Post date: Nov 02, 2014 9:20:44 PM
I used the BSLMM model in gemma (probit and linear) to estimate no. snps and pve from the newly filtered genome data (with modal and mean genotypes). The linear model once again explains too much of the variance to be believable (> 95%). The probit model results in PVE posteriors that are mostly indistinguishable from the prior. Null pve estimates are close to 0 with massive standard errors. In short, the BSLMM models (and polygenic approach?) appear to fail with this data set. I still don't know why for sure, but I suspect this is due to a mix of low coverage and n <<< p. See my comments to Patrik about this below:
Some of the MCMC runs for gemma finished, but some are still running. I ran a separate analysis for the bugs transplanted to A and C, and I used either the posterior mean genotype (any value between 0 and 2) or the mode (mostly likely integer value). The mean is generally a better choice but given the low coverage of this data set the mode might minimize the effect of variation in uncertainty. I then ran three MCMC replicates of each. So far two reps of A with the mode, one of A with the mean, and one of C with the mode are done. The posterior for PVE for each is shown in the attached violin plot. The most important thing to note at the moment is that the two replicates for A with the mode give very different posteriors.
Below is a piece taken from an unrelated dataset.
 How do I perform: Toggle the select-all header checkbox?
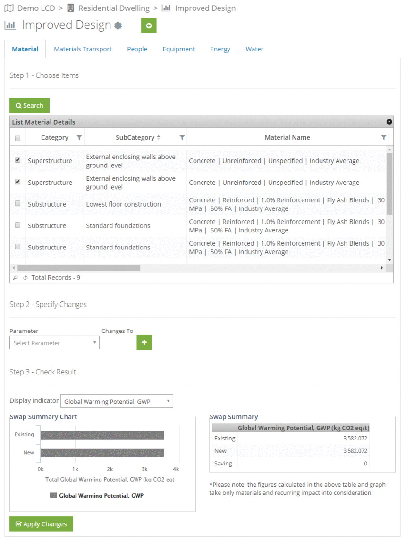(17, 138)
This means that given the chains have not converged (the same is thus likely true for other combos too). I ran quite long chains (hence the long runtime), but this suggests that the probit model simply isn't mixing well (for this data set), presumably because it doesn't mix as well in general and we have many many loci and we have low coverage. I am going to let the rest finish and give the linear model a shot (just to see what we get). The linear model will be really quick. We can then decide rather to try even longer probit runs (the actual length of runs we might need could be prohibitive) or to switch to a different analytical framework based on allele frequencies (which gets around the coverage issue).
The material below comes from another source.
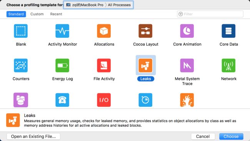Click the filter options icon in search field

pyautogui.click(x=180, y=14)
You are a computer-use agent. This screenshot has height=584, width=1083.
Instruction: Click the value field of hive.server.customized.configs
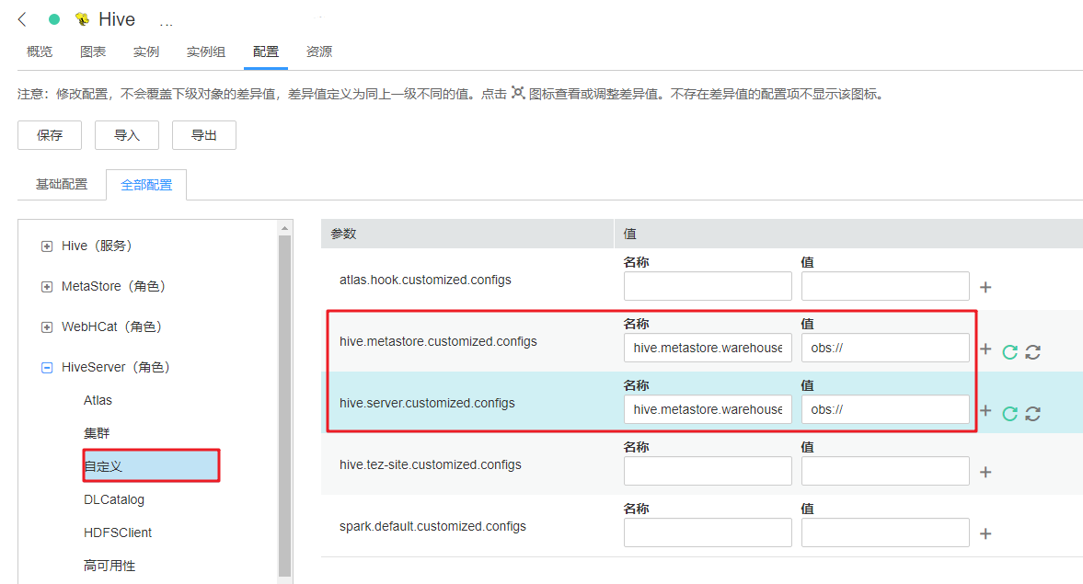pyautogui.click(x=884, y=409)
I used gemma to obtain MLE PVE just from the polygenic term (i.e. with no loci with measurable individual effects). We end up with PVE < 1% and big standard errors (using the modal or mean genotypes). I then ran single SNP analyses that control for the (mostly absent) polygenic effect. I did this for both the mean and modal genotypes. The plots are attached. the 'int' plot is for modal genotypes and in both cases Adenostoma is the top plot and Caenothus is the bottom one. Only SNPs with p < 0.001 are shown (to keep the file size down, this is why there is a bunch of white space at the bottom of the plots). The solid red line is the threshold for strict genome-wide significance, i.e., p < 0.05/(no. of snps). The dashed red line is a bit less stringent and instead uses the effective number of tests accounting for the fact that some nearby SNPs exhibit LD and thus don't really constitute independent tests. Depending on the host plant, threshold, and use of modal or mean genotypes we end up with 0, 1, or two significant SNPs. This is something but not much. We would probably get a few more with a FDR correction (but this would of course be less stringent).